### Directions
Nothing but the images should be left out when the entries are restated word for word.

(Stored data entries)

=======

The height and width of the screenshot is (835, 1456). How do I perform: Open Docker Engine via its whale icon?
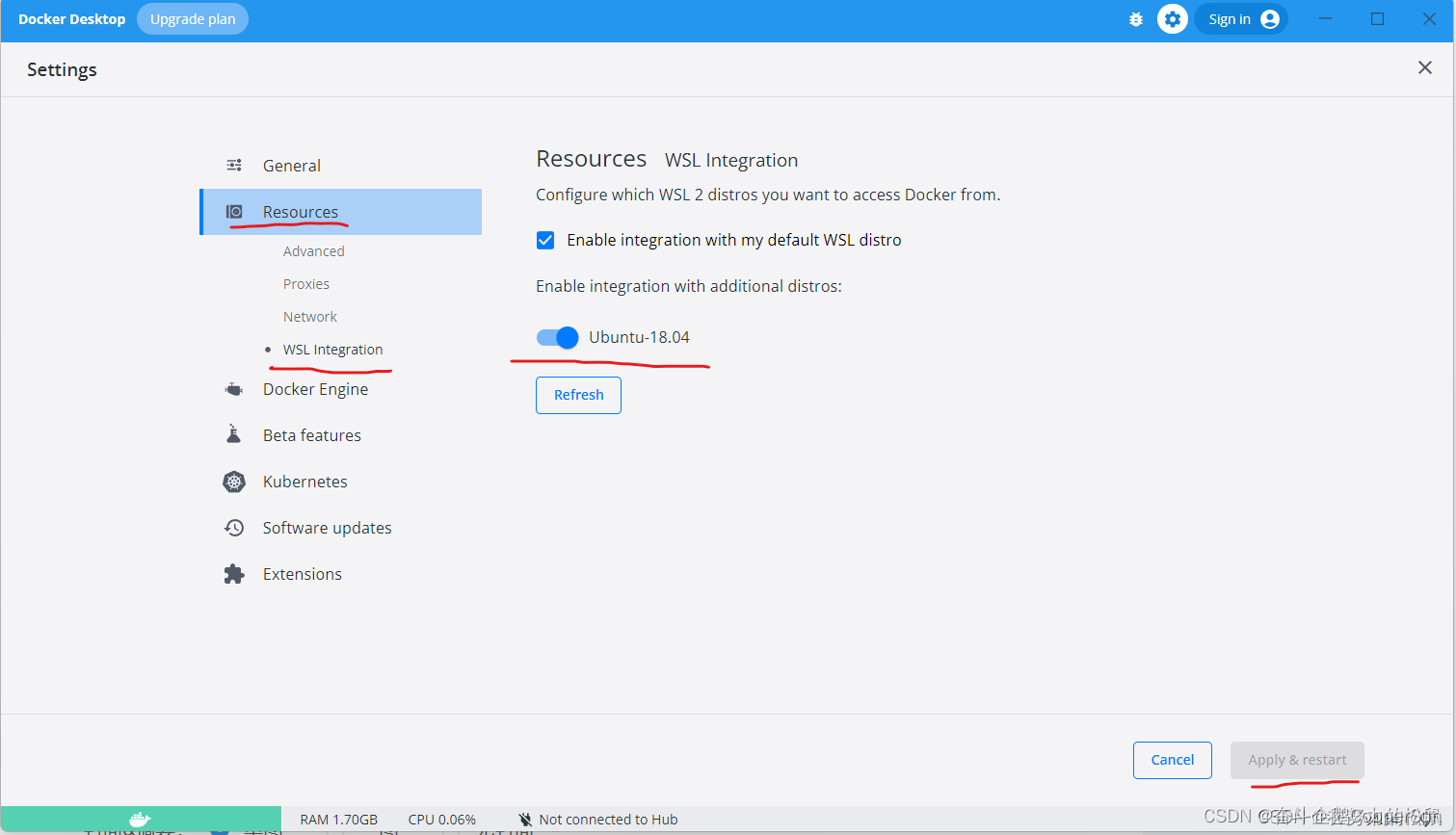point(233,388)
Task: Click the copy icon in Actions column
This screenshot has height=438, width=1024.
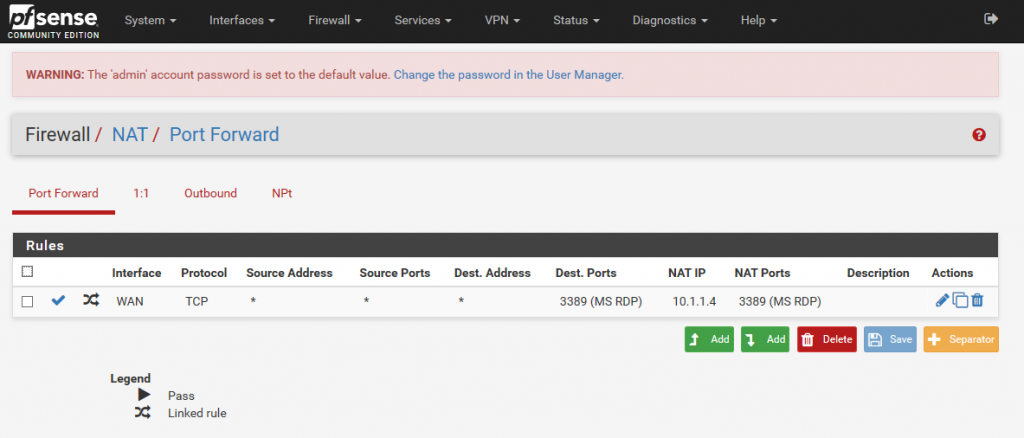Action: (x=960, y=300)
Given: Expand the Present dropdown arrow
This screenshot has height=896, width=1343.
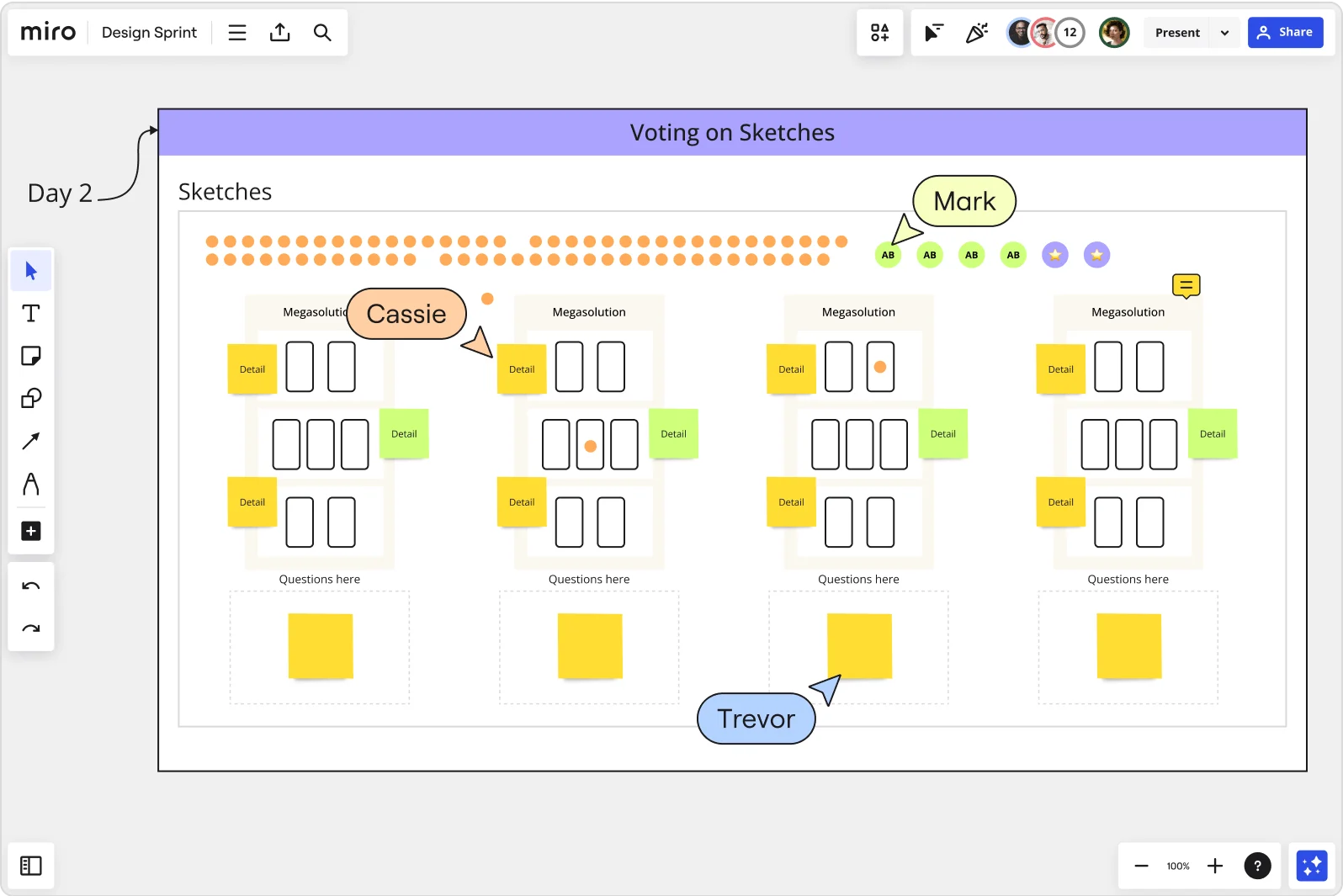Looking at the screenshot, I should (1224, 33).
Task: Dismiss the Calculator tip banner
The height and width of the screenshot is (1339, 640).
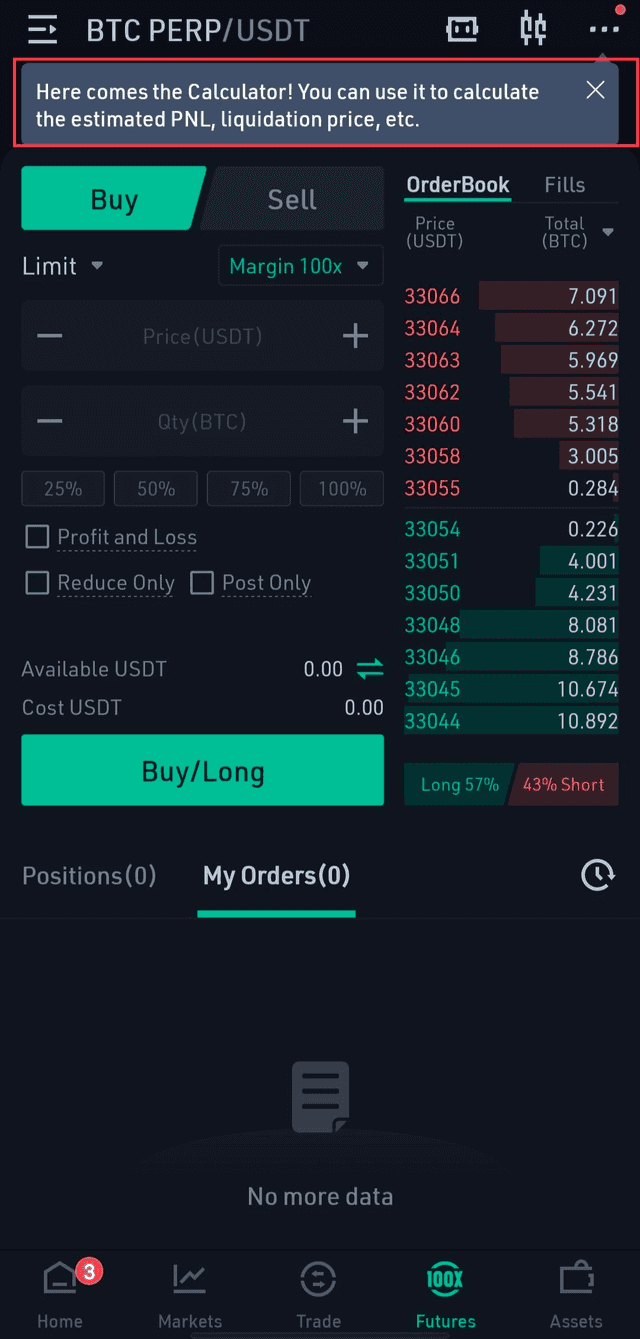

=======

### Finished task
The height and width of the screenshot is (835, 1456). How do I perform: Open Docker Engine via its whale icon?
point(233,388)
Task: Click the copy icon in Actions column
This screenshot has height=438, width=1024.
Action: (x=960, y=300)
Given: Expand the Present dropdown arrow
This screenshot has height=896, width=1343.
Looking at the screenshot, I should (1224, 33).
Task: Dismiss the Calculator tip banner
The height and width of the screenshot is (1339, 640).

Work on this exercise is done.